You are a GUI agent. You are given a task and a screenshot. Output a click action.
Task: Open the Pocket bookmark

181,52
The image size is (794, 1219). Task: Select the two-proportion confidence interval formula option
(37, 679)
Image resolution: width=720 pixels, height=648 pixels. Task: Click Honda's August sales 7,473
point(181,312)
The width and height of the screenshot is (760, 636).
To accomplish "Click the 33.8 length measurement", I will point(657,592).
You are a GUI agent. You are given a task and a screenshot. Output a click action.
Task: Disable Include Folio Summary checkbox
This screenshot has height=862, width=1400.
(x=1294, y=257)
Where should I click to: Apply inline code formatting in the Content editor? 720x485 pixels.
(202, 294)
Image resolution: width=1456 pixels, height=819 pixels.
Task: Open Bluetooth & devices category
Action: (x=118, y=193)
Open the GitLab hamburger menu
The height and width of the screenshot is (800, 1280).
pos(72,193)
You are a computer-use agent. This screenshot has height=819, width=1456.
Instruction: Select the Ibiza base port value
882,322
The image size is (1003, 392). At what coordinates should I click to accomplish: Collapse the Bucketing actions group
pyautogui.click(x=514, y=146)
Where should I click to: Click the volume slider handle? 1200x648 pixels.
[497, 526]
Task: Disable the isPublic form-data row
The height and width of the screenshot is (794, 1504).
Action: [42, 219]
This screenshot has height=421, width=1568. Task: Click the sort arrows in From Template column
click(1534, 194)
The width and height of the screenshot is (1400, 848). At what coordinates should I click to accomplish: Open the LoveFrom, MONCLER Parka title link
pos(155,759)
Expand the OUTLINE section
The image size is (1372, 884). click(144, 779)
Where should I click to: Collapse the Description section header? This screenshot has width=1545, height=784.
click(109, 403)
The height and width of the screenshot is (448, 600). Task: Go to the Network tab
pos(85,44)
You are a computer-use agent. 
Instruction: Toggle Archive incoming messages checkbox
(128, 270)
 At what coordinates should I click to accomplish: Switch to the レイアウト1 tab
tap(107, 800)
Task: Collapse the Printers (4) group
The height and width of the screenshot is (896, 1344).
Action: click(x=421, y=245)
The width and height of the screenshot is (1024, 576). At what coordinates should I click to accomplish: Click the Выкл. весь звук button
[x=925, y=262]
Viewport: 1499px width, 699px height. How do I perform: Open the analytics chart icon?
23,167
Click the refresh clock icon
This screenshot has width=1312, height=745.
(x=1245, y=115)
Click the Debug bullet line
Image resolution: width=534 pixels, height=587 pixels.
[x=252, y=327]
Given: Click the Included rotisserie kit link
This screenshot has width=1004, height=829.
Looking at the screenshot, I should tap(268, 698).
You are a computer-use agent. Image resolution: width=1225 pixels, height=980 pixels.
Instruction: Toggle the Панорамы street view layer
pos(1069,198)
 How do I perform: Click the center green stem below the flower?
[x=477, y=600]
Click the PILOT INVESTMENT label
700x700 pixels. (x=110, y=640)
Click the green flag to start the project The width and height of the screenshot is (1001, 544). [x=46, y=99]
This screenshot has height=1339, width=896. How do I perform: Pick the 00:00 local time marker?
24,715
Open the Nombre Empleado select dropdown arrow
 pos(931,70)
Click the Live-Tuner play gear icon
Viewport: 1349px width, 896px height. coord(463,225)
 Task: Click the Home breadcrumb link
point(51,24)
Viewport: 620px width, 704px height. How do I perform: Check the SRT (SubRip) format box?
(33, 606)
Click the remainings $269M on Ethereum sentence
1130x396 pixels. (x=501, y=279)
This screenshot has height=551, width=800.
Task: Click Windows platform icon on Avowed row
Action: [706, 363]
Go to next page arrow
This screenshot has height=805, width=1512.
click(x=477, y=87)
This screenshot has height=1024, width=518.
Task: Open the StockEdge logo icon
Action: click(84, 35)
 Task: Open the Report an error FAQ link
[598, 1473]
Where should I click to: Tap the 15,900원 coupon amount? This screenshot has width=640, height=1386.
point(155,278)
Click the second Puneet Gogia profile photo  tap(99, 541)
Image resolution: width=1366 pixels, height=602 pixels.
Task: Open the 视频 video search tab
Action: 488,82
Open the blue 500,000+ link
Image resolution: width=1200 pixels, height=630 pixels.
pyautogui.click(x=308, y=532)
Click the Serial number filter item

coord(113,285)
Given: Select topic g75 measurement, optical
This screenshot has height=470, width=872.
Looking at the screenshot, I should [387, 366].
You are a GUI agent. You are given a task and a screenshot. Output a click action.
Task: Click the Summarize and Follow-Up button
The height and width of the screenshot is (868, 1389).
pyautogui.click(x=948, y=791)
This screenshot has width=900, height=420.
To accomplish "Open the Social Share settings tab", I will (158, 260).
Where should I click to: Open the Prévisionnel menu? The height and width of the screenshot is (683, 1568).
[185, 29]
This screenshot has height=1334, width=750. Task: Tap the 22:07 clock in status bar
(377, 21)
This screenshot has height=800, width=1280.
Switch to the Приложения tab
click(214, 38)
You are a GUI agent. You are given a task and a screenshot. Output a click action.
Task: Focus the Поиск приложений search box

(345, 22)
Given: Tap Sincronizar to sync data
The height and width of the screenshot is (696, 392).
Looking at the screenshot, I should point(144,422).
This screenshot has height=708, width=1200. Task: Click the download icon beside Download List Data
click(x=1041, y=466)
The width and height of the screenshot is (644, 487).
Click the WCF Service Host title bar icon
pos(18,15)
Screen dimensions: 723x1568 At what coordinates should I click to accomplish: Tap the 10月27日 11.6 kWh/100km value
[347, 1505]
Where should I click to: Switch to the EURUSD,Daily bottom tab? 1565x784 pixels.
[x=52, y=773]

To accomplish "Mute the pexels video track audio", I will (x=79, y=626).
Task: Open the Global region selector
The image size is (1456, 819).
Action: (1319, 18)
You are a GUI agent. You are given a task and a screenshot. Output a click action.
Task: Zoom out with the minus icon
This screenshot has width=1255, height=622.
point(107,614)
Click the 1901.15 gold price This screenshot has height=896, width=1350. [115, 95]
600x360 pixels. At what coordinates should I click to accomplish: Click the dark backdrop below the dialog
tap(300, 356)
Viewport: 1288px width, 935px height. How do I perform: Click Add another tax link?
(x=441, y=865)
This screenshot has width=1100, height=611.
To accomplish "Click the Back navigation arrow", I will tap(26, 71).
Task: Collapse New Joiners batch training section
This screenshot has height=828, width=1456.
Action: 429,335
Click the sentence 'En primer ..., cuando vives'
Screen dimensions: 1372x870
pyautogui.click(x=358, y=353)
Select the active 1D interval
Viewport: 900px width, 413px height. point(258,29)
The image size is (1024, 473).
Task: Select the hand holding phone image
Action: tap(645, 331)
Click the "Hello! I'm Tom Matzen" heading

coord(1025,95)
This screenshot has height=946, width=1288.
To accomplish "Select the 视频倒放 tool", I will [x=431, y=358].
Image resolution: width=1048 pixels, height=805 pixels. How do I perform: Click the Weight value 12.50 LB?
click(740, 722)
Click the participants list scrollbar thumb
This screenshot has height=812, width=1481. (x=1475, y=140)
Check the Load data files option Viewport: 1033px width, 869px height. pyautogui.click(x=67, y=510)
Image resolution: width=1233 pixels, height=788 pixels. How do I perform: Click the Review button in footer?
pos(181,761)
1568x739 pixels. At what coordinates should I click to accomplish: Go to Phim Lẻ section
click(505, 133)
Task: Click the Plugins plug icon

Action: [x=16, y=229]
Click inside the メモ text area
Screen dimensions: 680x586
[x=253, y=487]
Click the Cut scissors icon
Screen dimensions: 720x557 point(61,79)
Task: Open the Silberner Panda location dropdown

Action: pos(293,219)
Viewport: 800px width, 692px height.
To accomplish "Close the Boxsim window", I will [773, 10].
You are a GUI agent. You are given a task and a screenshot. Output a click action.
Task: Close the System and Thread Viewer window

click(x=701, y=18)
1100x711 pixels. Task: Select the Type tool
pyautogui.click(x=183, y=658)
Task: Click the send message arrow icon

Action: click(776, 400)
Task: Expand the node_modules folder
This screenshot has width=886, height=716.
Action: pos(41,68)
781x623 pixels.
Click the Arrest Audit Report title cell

○ ○ ○ ○

▶ [EXERCISE TASK] Write out every line of the listing above exactly, starting with the line that contains "Open the Nombre" and going on through the line that contains "coord(113,285)", with both of those lines included.

▶ [FULL OUTPUT]
Open the Nombre Empleado select dropdown arrow
 pos(931,70)
Click the Live-Tuner play gear icon
Viewport: 1349px width, 896px height. coord(463,225)
 Task: Click the Home breadcrumb link
point(51,24)
Viewport: 620px width, 704px height. How do I perform: Check the SRT (SubRip) format box?
(33, 606)
Click the remainings $269M on Ethereum sentence
1130x396 pixels. (x=501, y=279)
This screenshot has height=551, width=800.
Task: Click Windows platform icon on Avowed row
Action: [706, 363]
Go to next page arrow
This screenshot has height=805, width=1512.
click(x=477, y=87)
This screenshot has height=1024, width=518.
Task: Open the StockEdge logo icon
Action: click(84, 35)
 Task: Open the Report an error FAQ link
[598, 1473]
Where should I click to: Tap the 15,900원 coupon amount? This screenshot has width=640, height=1386.
point(155,278)
Click the second Puneet Gogia profile photo  tap(99, 541)
Image resolution: width=1366 pixels, height=602 pixels.
Task: Open the 视频 video search tab
Action: 488,82
Open the blue 500,000+ link
Image resolution: width=1200 pixels, height=630 pixels.
pyautogui.click(x=308, y=532)
Click the Serial number filter item

coord(113,285)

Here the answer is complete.